**Items from a dataset**
=======

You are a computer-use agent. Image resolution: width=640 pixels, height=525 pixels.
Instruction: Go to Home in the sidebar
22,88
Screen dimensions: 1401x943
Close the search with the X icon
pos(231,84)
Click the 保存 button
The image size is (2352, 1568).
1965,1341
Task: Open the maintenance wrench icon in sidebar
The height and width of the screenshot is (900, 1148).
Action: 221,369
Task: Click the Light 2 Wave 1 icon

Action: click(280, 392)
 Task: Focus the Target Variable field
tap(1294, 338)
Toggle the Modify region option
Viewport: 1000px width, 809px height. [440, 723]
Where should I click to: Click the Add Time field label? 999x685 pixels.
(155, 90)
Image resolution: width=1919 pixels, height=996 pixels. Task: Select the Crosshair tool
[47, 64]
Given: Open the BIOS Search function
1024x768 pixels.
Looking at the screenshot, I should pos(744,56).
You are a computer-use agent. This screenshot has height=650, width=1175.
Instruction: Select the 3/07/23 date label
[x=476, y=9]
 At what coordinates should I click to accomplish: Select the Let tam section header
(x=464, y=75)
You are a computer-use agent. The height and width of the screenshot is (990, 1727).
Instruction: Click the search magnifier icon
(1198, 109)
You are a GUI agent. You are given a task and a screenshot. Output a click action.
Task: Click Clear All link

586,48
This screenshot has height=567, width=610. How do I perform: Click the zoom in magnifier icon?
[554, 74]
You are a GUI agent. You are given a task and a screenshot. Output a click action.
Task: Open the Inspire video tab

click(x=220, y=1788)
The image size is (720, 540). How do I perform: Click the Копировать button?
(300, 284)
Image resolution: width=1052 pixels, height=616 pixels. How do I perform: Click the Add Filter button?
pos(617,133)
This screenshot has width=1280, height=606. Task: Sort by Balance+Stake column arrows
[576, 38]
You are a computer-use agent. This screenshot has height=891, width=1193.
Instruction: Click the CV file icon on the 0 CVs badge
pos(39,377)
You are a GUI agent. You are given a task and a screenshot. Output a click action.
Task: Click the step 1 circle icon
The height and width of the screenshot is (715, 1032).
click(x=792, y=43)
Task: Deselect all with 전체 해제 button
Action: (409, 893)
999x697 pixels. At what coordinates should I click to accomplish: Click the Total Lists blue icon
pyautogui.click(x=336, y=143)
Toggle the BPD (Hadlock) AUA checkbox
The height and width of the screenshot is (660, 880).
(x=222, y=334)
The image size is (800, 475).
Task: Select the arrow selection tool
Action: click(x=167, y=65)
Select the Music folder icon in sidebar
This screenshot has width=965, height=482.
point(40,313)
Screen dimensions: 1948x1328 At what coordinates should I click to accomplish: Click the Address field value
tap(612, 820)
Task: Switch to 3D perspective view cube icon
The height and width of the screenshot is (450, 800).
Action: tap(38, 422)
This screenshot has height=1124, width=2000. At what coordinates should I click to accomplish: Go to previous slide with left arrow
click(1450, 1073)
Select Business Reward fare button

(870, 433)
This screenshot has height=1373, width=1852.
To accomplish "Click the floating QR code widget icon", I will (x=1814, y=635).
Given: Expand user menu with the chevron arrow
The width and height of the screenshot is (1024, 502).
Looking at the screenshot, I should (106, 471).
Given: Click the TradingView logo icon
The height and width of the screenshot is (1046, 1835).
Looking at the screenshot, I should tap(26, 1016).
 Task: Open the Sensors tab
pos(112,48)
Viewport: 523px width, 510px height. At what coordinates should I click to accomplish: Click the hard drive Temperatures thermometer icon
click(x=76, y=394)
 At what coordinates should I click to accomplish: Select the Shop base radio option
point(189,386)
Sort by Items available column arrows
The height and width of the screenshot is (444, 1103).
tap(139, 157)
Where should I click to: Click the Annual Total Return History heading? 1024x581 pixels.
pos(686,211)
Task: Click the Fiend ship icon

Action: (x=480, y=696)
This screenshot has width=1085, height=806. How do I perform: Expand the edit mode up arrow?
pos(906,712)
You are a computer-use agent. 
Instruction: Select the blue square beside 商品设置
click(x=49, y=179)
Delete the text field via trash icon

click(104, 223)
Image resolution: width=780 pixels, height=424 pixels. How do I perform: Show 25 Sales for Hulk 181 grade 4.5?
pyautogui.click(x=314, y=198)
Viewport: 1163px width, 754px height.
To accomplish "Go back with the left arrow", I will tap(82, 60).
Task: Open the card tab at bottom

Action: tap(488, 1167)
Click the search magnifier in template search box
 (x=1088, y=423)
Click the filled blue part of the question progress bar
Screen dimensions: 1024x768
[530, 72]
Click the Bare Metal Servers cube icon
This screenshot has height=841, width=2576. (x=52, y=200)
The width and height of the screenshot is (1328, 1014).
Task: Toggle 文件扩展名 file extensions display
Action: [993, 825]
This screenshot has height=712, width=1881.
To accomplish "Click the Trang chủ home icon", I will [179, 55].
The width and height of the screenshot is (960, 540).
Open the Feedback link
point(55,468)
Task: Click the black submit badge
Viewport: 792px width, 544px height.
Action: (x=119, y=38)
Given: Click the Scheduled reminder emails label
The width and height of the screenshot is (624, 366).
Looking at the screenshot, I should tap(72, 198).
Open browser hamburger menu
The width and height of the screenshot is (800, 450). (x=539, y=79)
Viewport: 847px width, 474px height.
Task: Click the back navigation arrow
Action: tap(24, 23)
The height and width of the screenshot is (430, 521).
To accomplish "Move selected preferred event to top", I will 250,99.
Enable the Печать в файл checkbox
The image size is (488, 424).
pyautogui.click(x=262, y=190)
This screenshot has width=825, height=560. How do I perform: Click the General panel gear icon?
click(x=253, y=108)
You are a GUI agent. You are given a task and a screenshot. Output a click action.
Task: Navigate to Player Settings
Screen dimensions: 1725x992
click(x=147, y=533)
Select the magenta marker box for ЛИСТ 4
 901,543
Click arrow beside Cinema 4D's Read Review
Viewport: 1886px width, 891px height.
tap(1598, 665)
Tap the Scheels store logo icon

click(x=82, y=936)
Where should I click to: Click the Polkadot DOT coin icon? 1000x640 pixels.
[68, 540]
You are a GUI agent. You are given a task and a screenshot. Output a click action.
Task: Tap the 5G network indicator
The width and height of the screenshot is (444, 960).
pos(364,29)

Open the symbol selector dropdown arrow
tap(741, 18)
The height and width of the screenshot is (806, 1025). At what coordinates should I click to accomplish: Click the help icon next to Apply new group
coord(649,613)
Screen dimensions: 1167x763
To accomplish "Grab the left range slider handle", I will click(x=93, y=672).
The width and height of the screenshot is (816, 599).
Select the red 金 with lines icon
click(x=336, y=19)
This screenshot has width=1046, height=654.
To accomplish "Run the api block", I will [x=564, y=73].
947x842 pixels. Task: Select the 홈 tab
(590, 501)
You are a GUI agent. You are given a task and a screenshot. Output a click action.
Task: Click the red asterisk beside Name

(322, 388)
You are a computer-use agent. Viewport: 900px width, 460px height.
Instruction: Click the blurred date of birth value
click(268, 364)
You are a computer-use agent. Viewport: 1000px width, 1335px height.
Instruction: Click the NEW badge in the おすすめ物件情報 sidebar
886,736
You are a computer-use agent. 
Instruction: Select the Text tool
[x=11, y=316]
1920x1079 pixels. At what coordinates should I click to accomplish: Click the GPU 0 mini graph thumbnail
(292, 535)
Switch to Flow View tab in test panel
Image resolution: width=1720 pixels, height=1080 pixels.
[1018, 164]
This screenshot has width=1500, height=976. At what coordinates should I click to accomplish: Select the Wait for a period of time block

=======

**Assignment**
From the data above, give every line again exactly as it appears.

**Final answer**
You are a computer-use agent. Image resolution: width=640 pixels, height=525 pixels.
Instruction: Go to Home in the sidebar
22,88
Screen dimensions: 1401x943
Close the search with the X icon
pos(231,84)
Click the 保存 button
The image size is (2352, 1568).
1965,1341
Task: Open the maintenance wrench icon in sidebar
The height and width of the screenshot is (900, 1148).
Action: 221,369
Task: Click the Light 2 Wave 1 icon

Action: click(280, 392)
 Task: Focus the Target Variable field
tap(1294, 338)
Toggle the Modify region option
Viewport: 1000px width, 809px height. [440, 723]
Where should I click to: Click the Add Time field label? 999x685 pixels.
(155, 90)
Image resolution: width=1919 pixels, height=996 pixels. Task: Select the Crosshair tool
[47, 64]
Given: Open the BIOS Search function
1024x768 pixels.
Looking at the screenshot, I should pos(744,56).
You are a computer-use agent. This screenshot has height=650, width=1175.
Instruction: Select the 3/07/23 date label
[x=476, y=9]
 At what coordinates should I click to accomplish: Select the Let tam section header
(x=464, y=75)
You are a computer-use agent. The height and width of the screenshot is (990, 1727).
Instruction: Click the search magnifier icon
(1198, 109)
You are a GUI agent. You are given a task and a screenshot. Output a click action.
Task: Click Clear All link

586,48
This screenshot has height=567, width=610. How do I perform: Click the zoom in magnifier icon?
[554, 74]
You are a GUI agent. You are given a task and a screenshot. Output a click action.
Task: Open the Inspire video tab

click(x=220, y=1788)
The image size is (720, 540). How do I perform: Click the Копировать button?
(300, 284)
Image resolution: width=1052 pixels, height=616 pixels. How do I perform: Click the Add Filter button?
pos(617,133)
This screenshot has width=1280, height=606. Task: Sort by Balance+Stake column arrows
[576, 38]
You are a computer-use agent. This screenshot has height=891, width=1193.
Instruction: Click the CV file icon on the 0 CVs badge
pos(39,377)
You are a GUI agent. You are given a task and a screenshot. Output a click action.
Task: Click the step 1 circle icon
The height and width of the screenshot is (715, 1032).
click(x=792, y=43)
Task: Deselect all with 전체 해제 button
Action: (409, 893)
999x697 pixels. At what coordinates should I click to accomplish: Click the Total Lists blue icon
pyautogui.click(x=336, y=143)
Toggle the BPD (Hadlock) AUA checkbox
The height and width of the screenshot is (660, 880).
(x=222, y=334)
The image size is (800, 475).
Task: Select the arrow selection tool
Action: click(x=167, y=65)
Select the Music folder icon in sidebar
This screenshot has width=965, height=482.
point(40,313)
Screen dimensions: 1948x1328 At what coordinates should I click to accomplish: Click the Address field value
tap(612, 820)
Task: Switch to 3D perspective view cube icon
The height and width of the screenshot is (450, 800).
Action: tap(38, 422)
This screenshot has height=1124, width=2000. At what coordinates should I click to accomplish: Go to previous slide with left arrow
click(1450, 1073)
Select Business Reward fare button

(870, 433)
This screenshot has height=1373, width=1852.
To accomplish "Click the floating QR code widget icon", I will (x=1814, y=635).
Given: Expand user menu with the chevron arrow
The width and height of the screenshot is (1024, 502).
Looking at the screenshot, I should (106, 471).
Given: Click the TradingView logo icon
The height and width of the screenshot is (1046, 1835).
Looking at the screenshot, I should tap(26, 1016).
 Task: Open the Sensors tab
pos(112,48)
Viewport: 523px width, 510px height. At what coordinates should I click to accomplish: Click the hard drive Temperatures thermometer icon
click(x=76, y=394)
 At what coordinates should I click to accomplish: Select the Shop base radio option
point(189,386)
Sort by Items available column arrows
The height and width of the screenshot is (444, 1103).
tap(139, 157)
Where should I click to: Click the Annual Total Return History heading? 1024x581 pixels.
pos(686,211)
Task: Click the Fiend ship icon

Action: (x=480, y=696)
This screenshot has width=1085, height=806. How do I perform: Expand the edit mode up arrow?
pos(906,712)
You are a computer-use agent. 
Instruction: Select the blue square beside 商品设置
click(x=49, y=179)
Delete the text field via trash icon

click(104, 223)
Image resolution: width=780 pixels, height=424 pixels. How do I perform: Show 25 Sales for Hulk 181 grade 4.5?
pyautogui.click(x=314, y=198)
Viewport: 1163px width, 754px height.
To accomplish "Go back with the left arrow", I will tap(82, 60).
Task: Open the card tab at bottom

Action: tap(488, 1167)
Click the search magnifier in template search box
 (x=1088, y=423)
Click the filled blue part of the question progress bar
Screen dimensions: 1024x768
[530, 72]
Click the Bare Metal Servers cube icon
This screenshot has height=841, width=2576. (x=52, y=200)
The width and height of the screenshot is (1328, 1014).
Task: Toggle 文件扩展名 file extensions display
Action: [993, 825]
This screenshot has height=712, width=1881.
To accomplish "Click the Trang chủ home icon", I will [179, 55].
The width and height of the screenshot is (960, 540).
Open the Feedback link
point(55,468)
Task: Click the black submit badge
Viewport: 792px width, 544px height.
Action: (x=119, y=38)
Given: Click the Scheduled reminder emails label
The width and height of the screenshot is (624, 366).
Looking at the screenshot, I should tap(72, 198).
Open browser hamburger menu
The width and height of the screenshot is (800, 450). (x=539, y=79)
Viewport: 847px width, 474px height.
Task: Click the back navigation arrow
Action: tap(24, 23)
The height and width of the screenshot is (430, 521).
To accomplish "Move selected preferred event to top", I will 250,99.
Enable the Печать в файл checkbox
The image size is (488, 424).
pyautogui.click(x=262, y=190)
This screenshot has width=825, height=560. How do I perform: Click the General panel gear icon?
click(x=253, y=108)
You are a GUI agent. You are given a task and a screenshot. Output a click action.
Task: Navigate to Player Settings
Screen dimensions: 1725x992
click(x=147, y=533)
Select the magenta marker box for ЛИСТ 4
 901,543
Click arrow beside Cinema 4D's Read Review
Viewport: 1886px width, 891px height.
tap(1598, 665)
Tap the Scheels store logo icon

click(x=82, y=936)
Where should I click to: Click the Polkadot DOT coin icon? 1000x640 pixels.
[68, 540]
You are a GUI agent. You are given a task and a screenshot. Output a click action.
Task: Tap the 5G network indicator
The width and height of the screenshot is (444, 960).
pos(364,29)

Open the symbol selector dropdown arrow
tap(741, 18)
The height and width of the screenshot is (806, 1025). At what coordinates should I click to accomplish: Click the help icon next to Apply new group
coord(649,613)
Screen dimensions: 1167x763
To accomplish "Grab the left range slider handle", I will click(x=93, y=672).
The width and height of the screenshot is (816, 599).
Select the red 金 with lines icon
click(x=336, y=19)
This screenshot has width=1046, height=654.
To accomplish "Run the api block", I will [x=564, y=73].
947x842 pixels. Task: Select the 홈 tab
(590, 501)
You are a GUI agent. You are given a task and a screenshot. Output a click action.
Task: Click the red asterisk beside Name

(322, 388)
You are a computer-use agent. Viewport: 900px width, 460px height.
Instruction: Click the blurred date of birth value
click(268, 364)
You are a computer-use agent. Viewport: 1000px width, 1335px height.
Instruction: Click the NEW badge in the おすすめ物件情報 sidebar
886,736
You are a computer-use agent. 
Instruction: Select the Text tool
[x=11, y=316]
1920x1079 pixels. At what coordinates should I click to accomplish: Click the GPU 0 mini graph thumbnail
(292, 535)
Switch to Flow View tab in test panel
Image resolution: width=1720 pixels, height=1080 pixels.
[1018, 164]
This screenshot has width=1500, height=976. At what coordinates should I click to accomplish: Select the Wait for a period of time block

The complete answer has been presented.